→ **Work to complete**: Only one stretch of the records below is wanted: the lines from the one holding "Where should I click to: Click chest" through the one holding "This screenshot has height=611, width=960.". Return it exactly, both ends included.

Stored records
= Beginning of Section =

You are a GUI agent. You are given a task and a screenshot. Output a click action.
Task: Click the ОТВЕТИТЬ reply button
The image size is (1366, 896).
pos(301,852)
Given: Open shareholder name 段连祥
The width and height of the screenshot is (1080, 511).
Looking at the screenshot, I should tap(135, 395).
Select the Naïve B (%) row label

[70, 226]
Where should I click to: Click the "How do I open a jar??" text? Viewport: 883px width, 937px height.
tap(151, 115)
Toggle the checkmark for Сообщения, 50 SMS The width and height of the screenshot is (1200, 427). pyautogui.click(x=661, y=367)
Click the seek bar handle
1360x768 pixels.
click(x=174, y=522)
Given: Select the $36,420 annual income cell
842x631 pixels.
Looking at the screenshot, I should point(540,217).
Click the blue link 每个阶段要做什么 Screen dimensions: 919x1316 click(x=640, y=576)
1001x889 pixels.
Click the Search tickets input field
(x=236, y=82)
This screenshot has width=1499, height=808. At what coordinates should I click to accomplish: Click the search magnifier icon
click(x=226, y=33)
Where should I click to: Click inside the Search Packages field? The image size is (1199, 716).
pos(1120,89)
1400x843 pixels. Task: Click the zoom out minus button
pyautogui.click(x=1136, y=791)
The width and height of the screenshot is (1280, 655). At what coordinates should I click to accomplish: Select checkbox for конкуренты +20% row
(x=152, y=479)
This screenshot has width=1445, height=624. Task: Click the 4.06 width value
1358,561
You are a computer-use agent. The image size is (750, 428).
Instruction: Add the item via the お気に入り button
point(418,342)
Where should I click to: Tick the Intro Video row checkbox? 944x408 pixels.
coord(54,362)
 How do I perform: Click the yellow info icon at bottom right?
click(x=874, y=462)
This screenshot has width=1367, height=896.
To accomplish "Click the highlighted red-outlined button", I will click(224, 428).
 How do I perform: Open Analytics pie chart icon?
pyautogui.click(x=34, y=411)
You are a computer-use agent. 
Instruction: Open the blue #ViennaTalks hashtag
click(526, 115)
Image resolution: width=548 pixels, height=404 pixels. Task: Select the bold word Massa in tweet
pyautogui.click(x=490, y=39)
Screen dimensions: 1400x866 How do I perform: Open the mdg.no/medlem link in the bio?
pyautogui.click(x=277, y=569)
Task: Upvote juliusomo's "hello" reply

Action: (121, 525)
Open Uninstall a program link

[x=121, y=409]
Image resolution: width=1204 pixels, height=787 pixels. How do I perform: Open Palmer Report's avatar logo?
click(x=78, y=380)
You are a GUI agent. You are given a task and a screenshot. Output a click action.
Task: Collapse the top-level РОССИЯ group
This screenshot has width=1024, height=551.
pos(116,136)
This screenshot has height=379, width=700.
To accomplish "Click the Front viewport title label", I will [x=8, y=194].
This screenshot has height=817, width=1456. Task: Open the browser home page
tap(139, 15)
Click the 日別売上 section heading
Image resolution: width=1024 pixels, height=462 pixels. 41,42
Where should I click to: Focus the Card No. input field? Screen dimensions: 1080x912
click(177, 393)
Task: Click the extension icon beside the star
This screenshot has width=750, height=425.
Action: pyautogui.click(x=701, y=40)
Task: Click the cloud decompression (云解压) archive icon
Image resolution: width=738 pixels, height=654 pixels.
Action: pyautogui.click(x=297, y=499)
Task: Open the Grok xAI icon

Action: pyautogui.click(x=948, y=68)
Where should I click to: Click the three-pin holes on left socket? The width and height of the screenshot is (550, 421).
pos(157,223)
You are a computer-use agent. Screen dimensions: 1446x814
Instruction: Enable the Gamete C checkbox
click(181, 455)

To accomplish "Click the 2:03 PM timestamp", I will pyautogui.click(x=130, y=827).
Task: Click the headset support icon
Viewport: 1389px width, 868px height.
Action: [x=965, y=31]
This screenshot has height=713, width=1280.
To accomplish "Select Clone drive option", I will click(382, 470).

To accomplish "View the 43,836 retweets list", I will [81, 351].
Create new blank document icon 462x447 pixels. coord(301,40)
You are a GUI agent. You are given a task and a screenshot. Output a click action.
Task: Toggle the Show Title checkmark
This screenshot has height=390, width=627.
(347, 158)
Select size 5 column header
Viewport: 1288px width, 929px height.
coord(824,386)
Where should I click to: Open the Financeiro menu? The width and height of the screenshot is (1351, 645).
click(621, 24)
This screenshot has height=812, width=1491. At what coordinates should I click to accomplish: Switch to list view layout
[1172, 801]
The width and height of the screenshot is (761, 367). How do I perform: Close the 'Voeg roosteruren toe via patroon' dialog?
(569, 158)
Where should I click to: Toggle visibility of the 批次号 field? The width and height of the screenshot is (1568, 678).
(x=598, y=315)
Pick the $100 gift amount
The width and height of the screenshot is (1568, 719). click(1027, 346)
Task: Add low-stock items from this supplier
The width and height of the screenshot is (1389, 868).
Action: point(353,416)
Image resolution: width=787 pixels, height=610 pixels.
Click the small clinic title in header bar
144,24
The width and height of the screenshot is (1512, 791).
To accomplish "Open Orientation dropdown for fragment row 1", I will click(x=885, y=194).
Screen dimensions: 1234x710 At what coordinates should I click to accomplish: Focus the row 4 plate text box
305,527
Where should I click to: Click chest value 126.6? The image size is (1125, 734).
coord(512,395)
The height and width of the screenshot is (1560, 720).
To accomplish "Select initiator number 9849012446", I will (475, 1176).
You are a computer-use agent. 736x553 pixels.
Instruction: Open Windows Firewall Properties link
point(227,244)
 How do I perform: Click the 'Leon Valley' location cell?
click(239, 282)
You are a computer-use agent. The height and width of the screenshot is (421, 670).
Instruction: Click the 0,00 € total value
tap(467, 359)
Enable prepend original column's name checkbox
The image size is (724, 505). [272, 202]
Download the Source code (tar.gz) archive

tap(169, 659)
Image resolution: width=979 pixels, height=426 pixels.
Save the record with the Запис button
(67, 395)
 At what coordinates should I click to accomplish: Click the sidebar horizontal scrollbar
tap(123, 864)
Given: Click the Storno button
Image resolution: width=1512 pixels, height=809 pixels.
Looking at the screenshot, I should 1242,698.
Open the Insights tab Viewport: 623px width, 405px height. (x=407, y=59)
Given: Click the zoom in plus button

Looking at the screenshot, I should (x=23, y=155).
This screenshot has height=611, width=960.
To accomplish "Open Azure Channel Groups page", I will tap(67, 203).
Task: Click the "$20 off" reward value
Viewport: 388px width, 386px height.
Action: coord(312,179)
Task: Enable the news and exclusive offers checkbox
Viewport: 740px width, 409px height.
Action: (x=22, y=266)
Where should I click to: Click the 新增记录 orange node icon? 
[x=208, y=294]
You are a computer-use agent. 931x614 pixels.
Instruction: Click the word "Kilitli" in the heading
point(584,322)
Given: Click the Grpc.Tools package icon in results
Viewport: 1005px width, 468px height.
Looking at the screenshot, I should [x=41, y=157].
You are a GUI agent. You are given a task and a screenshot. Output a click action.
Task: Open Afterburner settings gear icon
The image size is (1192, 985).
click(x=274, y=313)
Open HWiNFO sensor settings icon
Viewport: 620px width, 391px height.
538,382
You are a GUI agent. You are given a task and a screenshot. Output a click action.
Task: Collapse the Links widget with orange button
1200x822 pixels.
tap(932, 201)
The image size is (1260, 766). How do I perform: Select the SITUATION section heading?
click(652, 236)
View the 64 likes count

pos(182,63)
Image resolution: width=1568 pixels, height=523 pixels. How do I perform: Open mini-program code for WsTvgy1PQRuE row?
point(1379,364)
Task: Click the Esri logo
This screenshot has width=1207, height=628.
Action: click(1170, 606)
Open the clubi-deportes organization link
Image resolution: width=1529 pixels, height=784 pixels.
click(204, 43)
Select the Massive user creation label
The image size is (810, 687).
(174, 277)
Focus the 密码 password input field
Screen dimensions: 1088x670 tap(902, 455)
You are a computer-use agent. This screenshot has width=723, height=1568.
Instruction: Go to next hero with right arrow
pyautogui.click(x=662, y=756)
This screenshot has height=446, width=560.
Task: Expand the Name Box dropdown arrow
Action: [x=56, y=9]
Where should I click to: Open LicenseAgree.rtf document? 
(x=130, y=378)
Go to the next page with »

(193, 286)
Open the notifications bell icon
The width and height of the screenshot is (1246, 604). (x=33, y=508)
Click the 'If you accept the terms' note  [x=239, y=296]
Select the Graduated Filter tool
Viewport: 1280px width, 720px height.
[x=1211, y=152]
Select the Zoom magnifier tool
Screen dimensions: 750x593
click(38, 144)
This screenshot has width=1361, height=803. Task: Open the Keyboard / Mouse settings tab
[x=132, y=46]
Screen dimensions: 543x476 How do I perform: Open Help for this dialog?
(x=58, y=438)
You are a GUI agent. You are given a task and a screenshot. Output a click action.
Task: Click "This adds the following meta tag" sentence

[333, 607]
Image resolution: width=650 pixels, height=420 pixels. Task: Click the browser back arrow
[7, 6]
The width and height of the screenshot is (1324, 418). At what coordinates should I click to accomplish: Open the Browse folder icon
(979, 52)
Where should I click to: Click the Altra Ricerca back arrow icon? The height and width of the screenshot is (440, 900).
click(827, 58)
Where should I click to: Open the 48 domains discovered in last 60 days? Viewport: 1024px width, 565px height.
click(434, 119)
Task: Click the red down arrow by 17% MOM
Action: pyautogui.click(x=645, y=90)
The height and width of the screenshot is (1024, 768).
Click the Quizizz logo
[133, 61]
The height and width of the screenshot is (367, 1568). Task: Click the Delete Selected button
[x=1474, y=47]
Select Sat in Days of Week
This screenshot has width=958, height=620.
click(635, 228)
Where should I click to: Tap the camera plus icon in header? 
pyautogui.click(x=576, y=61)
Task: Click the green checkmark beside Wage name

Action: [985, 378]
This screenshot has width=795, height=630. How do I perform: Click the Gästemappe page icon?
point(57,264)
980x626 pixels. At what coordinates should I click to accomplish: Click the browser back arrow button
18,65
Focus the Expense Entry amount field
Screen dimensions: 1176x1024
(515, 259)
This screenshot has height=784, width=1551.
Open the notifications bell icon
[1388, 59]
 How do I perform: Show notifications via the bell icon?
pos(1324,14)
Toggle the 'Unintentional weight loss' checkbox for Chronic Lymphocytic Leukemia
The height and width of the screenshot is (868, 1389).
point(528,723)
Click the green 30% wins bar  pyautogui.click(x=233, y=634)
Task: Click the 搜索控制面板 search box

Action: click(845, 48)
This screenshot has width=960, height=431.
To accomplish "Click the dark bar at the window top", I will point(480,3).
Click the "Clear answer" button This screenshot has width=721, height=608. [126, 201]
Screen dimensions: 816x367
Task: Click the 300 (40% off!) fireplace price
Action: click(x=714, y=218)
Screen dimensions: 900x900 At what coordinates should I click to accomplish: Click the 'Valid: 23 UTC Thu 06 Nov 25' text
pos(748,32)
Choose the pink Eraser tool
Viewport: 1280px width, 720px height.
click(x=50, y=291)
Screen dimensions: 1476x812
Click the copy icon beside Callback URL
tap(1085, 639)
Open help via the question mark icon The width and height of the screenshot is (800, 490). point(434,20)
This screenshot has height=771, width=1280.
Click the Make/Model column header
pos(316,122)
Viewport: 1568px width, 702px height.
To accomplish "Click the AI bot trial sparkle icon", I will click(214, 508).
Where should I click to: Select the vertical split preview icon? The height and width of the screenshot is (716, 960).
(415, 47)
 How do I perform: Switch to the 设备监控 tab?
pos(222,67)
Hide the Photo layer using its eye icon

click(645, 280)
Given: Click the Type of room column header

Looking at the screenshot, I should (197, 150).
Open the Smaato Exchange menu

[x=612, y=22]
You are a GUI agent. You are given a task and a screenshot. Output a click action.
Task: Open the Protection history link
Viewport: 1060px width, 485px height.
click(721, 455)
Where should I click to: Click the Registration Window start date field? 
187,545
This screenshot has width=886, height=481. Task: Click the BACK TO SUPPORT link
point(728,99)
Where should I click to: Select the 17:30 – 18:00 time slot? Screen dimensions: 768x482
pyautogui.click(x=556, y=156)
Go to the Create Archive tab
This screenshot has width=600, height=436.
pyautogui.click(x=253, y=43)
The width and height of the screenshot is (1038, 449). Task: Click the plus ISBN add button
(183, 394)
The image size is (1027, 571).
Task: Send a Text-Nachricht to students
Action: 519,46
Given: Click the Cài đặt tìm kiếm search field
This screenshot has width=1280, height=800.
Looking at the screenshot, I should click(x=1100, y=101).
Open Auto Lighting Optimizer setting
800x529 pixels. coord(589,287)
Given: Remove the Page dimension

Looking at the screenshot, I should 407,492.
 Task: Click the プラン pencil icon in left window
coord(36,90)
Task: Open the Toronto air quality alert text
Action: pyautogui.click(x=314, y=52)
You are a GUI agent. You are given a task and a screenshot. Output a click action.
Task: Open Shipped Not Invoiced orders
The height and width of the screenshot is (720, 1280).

= End of Section =

→ **Exercise answer**:
Where should I click to: Click chest value 126.6? The image size is (1125, 734).
coord(512,395)
The height and width of the screenshot is (1560, 720).
To accomplish "Select initiator number 9849012446", I will (475, 1176).
You are a computer-use agent. 736x553 pixels.
Instruction: Open Windows Firewall Properties link
point(227,244)
 How do I perform: Click the 'Leon Valley' location cell?
click(239, 282)
You are a computer-use agent. The height and width of the screenshot is (421, 670).
Instruction: Click the 0,00 € total value
tap(467, 359)
Enable prepend original column's name checkbox
The image size is (724, 505). [272, 202]
Download the Source code (tar.gz) archive

tap(169, 659)
Image resolution: width=979 pixels, height=426 pixels.
Save the record with the Запис button
(67, 395)
 At what coordinates should I click to accomplish: Click the sidebar horizontal scrollbar
tap(123, 864)
Given: Click the Storno button
Image resolution: width=1512 pixels, height=809 pixels.
Looking at the screenshot, I should 1242,698.
Open the Insights tab Viewport: 623px width, 405px height. (x=407, y=59)
Given: Click the zoom in plus button

Looking at the screenshot, I should (x=23, y=155).
This screenshot has height=611, width=960.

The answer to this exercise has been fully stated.